> [TASK BRIEF]: Each entry must be printed again without a single change.

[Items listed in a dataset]
----------------------------------------
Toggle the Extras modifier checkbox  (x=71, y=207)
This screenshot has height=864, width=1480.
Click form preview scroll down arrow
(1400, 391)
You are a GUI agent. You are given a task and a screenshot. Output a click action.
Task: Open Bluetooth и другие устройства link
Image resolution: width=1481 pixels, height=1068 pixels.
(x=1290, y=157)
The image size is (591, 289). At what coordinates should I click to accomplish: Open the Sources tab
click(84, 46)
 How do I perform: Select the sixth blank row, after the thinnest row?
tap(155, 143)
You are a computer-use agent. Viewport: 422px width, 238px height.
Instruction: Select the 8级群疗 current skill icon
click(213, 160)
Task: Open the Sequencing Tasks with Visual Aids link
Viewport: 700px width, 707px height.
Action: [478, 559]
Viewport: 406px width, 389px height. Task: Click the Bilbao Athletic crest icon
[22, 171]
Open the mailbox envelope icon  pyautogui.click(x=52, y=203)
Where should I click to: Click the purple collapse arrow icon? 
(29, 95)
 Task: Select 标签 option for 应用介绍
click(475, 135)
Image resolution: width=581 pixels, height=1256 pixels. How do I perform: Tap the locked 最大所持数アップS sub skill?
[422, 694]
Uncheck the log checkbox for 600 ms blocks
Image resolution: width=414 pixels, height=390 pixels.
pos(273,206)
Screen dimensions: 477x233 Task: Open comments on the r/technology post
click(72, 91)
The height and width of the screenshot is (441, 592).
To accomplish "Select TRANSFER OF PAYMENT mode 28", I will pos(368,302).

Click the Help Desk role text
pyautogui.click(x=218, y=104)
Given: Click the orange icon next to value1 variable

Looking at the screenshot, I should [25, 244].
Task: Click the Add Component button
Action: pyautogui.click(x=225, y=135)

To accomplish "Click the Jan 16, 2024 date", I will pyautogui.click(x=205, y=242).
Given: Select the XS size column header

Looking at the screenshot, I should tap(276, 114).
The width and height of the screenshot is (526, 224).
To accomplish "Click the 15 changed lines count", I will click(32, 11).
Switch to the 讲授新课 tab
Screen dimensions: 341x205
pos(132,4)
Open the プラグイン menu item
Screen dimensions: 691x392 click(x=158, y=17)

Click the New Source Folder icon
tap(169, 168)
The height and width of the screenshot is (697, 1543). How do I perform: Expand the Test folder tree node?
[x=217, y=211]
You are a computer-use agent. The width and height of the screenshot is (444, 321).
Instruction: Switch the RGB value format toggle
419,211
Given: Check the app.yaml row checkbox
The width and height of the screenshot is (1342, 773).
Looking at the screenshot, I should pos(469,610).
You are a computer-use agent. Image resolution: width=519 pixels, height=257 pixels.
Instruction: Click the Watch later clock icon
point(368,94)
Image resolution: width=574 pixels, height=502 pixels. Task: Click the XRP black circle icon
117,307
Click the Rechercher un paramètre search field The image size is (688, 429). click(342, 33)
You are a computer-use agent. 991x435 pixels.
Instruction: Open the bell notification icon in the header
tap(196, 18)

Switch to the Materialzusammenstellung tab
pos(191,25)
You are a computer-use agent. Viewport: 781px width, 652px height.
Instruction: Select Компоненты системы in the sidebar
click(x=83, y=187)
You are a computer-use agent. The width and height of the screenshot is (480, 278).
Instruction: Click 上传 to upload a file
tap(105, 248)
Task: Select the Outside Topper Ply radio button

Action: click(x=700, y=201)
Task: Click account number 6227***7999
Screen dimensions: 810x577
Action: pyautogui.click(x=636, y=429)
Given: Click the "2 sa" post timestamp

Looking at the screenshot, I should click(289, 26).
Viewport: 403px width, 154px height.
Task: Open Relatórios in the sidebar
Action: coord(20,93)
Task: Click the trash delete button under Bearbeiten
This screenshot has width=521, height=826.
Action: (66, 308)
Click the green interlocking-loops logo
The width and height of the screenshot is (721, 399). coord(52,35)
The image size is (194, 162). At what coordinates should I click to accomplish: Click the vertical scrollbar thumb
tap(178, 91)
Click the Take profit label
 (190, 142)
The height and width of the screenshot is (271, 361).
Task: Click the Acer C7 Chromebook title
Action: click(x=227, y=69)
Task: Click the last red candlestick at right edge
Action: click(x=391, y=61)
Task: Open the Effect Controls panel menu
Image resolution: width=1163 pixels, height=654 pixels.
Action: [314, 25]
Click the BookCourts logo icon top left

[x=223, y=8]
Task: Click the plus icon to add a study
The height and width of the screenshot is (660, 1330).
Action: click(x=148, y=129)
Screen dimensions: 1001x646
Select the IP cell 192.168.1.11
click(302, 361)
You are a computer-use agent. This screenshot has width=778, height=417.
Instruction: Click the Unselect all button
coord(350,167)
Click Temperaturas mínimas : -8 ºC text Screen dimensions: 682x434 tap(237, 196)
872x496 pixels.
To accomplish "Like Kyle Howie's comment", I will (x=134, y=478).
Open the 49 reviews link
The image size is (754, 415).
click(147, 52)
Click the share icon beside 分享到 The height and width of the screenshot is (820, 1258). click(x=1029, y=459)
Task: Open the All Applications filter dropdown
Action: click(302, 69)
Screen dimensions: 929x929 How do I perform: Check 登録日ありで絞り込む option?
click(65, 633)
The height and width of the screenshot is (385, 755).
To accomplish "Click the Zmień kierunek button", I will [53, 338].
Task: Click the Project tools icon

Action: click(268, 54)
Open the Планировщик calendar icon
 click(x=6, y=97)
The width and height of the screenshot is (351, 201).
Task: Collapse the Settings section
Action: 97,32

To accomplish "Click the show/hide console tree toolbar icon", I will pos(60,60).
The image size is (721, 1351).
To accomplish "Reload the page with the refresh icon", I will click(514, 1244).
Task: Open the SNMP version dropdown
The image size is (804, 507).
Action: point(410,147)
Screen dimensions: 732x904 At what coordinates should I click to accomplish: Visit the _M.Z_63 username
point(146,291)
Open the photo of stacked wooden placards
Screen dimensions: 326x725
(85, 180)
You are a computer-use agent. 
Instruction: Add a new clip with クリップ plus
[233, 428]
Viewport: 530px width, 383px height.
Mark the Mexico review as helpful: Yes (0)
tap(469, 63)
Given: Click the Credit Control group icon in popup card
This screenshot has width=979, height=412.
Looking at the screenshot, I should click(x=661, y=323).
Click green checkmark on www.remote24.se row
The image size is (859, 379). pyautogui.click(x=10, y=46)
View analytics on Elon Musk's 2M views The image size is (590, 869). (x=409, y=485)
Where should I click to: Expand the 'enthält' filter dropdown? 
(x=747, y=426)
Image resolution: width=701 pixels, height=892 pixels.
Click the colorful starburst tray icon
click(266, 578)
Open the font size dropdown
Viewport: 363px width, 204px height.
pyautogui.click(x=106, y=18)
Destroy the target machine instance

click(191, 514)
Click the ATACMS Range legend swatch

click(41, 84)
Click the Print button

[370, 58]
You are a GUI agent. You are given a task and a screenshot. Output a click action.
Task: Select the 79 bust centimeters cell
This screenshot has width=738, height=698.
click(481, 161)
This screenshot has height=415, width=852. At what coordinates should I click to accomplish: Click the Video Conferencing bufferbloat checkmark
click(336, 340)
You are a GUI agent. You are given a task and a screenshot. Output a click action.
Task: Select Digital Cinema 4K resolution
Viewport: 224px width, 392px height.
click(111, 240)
----------------------------------------
> [EXERCISE OUTPUT]:
Toggle the Extras modifier checkbox  (x=71, y=207)
This screenshot has height=864, width=1480.
Click form preview scroll down arrow
(1400, 391)
You are a GUI agent. You are given a task and a screenshot. Output a click action.
Task: Open Bluetooth и другие устройства link
Image resolution: width=1481 pixels, height=1068 pixels.
(x=1290, y=157)
The image size is (591, 289). At what coordinates should I click to accomplish: Open the Sources tab
click(84, 46)
 How do I perform: Select the sixth blank row, after the thinnest row?
tap(155, 143)
You are a computer-use agent. Viewport: 422px width, 238px height.
Instruction: Select the 8级群疗 current skill icon
click(213, 160)
Task: Open the Sequencing Tasks with Visual Aids link
Viewport: 700px width, 707px height.
Action: [478, 559]
Viewport: 406px width, 389px height. Task: Click the Bilbao Athletic crest icon
[22, 171]
Open the mailbox envelope icon  pyautogui.click(x=52, y=203)
Where should I click to: Click the purple collapse arrow icon? 
(29, 95)
 Task: Select 标签 option for 应用介绍
click(475, 135)
Image resolution: width=581 pixels, height=1256 pixels. How do I perform: Tap the locked 最大所持数アップS sub skill?
[422, 694]
Uncheck the log checkbox for 600 ms blocks
Image resolution: width=414 pixels, height=390 pixels.
pos(273,206)
Screen dimensions: 477x233 Task: Open comments on the r/technology post
click(72, 91)
The height and width of the screenshot is (441, 592).
To accomplish "Select TRANSFER OF PAYMENT mode 28", I will pos(368,302).

Click the Help Desk role text
pyautogui.click(x=218, y=104)
Given: Click the orange icon next to value1 variable

Looking at the screenshot, I should [25, 244].
Task: Click the Add Component button
Action: pyautogui.click(x=225, y=135)

To accomplish "Click the Jan 16, 2024 date", I will pyautogui.click(x=205, y=242).
Given: Select the XS size column header

Looking at the screenshot, I should tap(276, 114).
The width and height of the screenshot is (526, 224).
To accomplish "Click the 15 changed lines count", I will click(32, 11).
Switch to the 讲授新课 tab
Screen dimensions: 341x205
pos(132,4)
Open the プラグイン menu item
Screen dimensions: 691x392 click(x=158, y=17)

Click the New Source Folder icon
tap(169, 168)
The height and width of the screenshot is (697, 1543). How do I perform: Expand the Test folder tree node?
[x=217, y=211]
You are a computer-use agent. The width and height of the screenshot is (444, 321).
Instruction: Switch the RGB value format toggle
419,211
Given: Check the app.yaml row checkbox
The width and height of the screenshot is (1342, 773).
Looking at the screenshot, I should pos(469,610).
You are a computer-use agent. Image resolution: width=519 pixels, height=257 pixels.
Instruction: Click the Watch later clock icon
point(368,94)
Image resolution: width=574 pixels, height=502 pixels. Task: Click the XRP black circle icon
117,307
Click the Rechercher un paramètre search field The image size is (688, 429). click(342, 33)
You are a computer-use agent. 991x435 pixels.
Instruction: Open the bell notification icon in the header
tap(196, 18)

Switch to the Materialzusammenstellung tab
pos(191,25)
You are a computer-use agent. Viewport: 781px width, 652px height.
Instruction: Select Компоненты системы in the sidebar
click(x=83, y=187)
You are a computer-use agent. The width and height of the screenshot is (480, 278).
Instruction: Click 上传 to upload a file
tap(105, 248)
Task: Select the Outside Topper Ply radio button

Action: click(x=700, y=201)
Task: Click account number 6227***7999
Screen dimensions: 810x577
Action: pyautogui.click(x=636, y=429)
Given: Click the "2 sa" post timestamp

Looking at the screenshot, I should click(289, 26).
Viewport: 403px width, 154px height.
Task: Open Relatórios in the sidebar
Action: coord(20,93)
Task: Click the trash delete button under Bearbeiten
This screenshot has width=521, height=826.
Action: (66, 308)
Click the green interlocking-loops logo
The width and height of the screenshot is (721, 399). coord(52,35)
The image size is (194, 162). At what coordinates should I click to accomplish: Click the vertical scrollbar thumb
tap(178, 91)
Click the Take profit label
 (190, 142)
The height and width of the screenshot is (271, 361).
Task: Click the Acer C7 Chromebook title
Action: click(x=227, y=69)
Task: Click the last red candlestick at right edge
Action: click(x=391, y=61)
Task: Open the Effect Controls panel menu
Image resolution: width=1163 pixels, height=654 pixels.
Action: [314, 25]
Click the BookCourts logo icon top left

[x=223, y=8]
Task: Click the plus icon to add a study
The height and width of the screenshot is (660, 1330).
Action: click(x=148, y=129)
Screen dimensions: 1001x646
Select the IP cell 192.168.1.11
click(302, 361)
You are a computer-use agent. This screenshot has width=778, height=417.
Instruction: Click the Unselect all button
coord(350,167)
Click Temperaturas mínimas : -8 ºC text Screen dimensions: 682x434 tap(237, 196)
872x496 pixels.
To accomplish "Like Kyle Howie's comment", I will (x=134, y=478).
Open the 49 reviews link
The image size is (754, 415).
click(147, 52)
Click the share icon beside 分享到 The height and width of the screenshot is (820, 1258). click(x=1029, y=459)
Task: Open the All Applications filter dropdown
Action: click(302, 69)
Screen dimensions: 929x929 How do I perform: Check 登録日ありで絞り込む option?
click(65, 633)
The height and width of the screenshot is (385, 755).
To accomplish "Click the Zmień kierunek button", I will [53, 338].
Task: Click the Project tools icon

Action: click(268, 54)
Open the Планировщик calendar icon
 click(x=6, y=97)
The width and height of the screenshot is (351, 201).
Task: Collapse the Settings section
Action: 97,32

To accomplish "Click the show/hide console tree toolbar icon", I will pos(60,60).
The image size is (721, 1351).
To accomplish "Reload the page with the refresh icon", I will click(514, 1244).
Task: Open the SNMP version dropdown
The image size is (804, 507).
Action: point(410,147)
Screen dimensions: 732x904 At what coordinates should I click to accomplish: Visit the _M.Z_63 username
point(146,291)
Open the photo of stacked wooden placards
Screen dimensions: 326x725
(85, 180)
You are a computer-use agent. 
Instruction: Add a new clip with クリップ plus
[233, 428]
Viewport: 530px width, 383px height.
Mark the Mexico review as helpful: Yes (0)
tap(469, 63)
Given: Click the Credit Control group icon in popup card
This screenshot has width=979, height=412.
Looking at the screenshot, I should click(x=661, y=323).
Click green checkmark on www.remote24.se row
The image size is (859, 379). pyautogui.click(x=10, y=46)
View analytics on Elon Musk's 2M views The image size is (590, 869). (x=409, y=485)
Where should I click to: Expand the 'enthält' filter dropdown? 
(x=747, y=426)
Image resolution: width=701 pixels, height=892 pixels.
Click the colorful starburst tray icon
click(266, 578)
Open the font size dropdown
Viewport: 363px width, 204px height.
pyautogui.click(x=106, y=18)
Destroy the target machine instance

click(191, 514)
Click the ATACMS Range legend swatch

click(41, 84)
Click the Print button

[370, 58]
You are a GUI agent. You are given a task and a screenshot. Output a click action.
Task: Select the 79 bust centimeters cell
This screenshot has width=738, height=698.
click(481, 161)
This screenshot has height=415, width=852. At what coordinates should I click to accomplish: Click the Video Conferencing bufferbloat checkmark
click(336, 340)
You are a GUI agent. You are given a task and a screenshot. Output a click action.
Task: Select Digital Cinema 4K resolution
Viewport: 224px width, 392px height.
click(111, 240)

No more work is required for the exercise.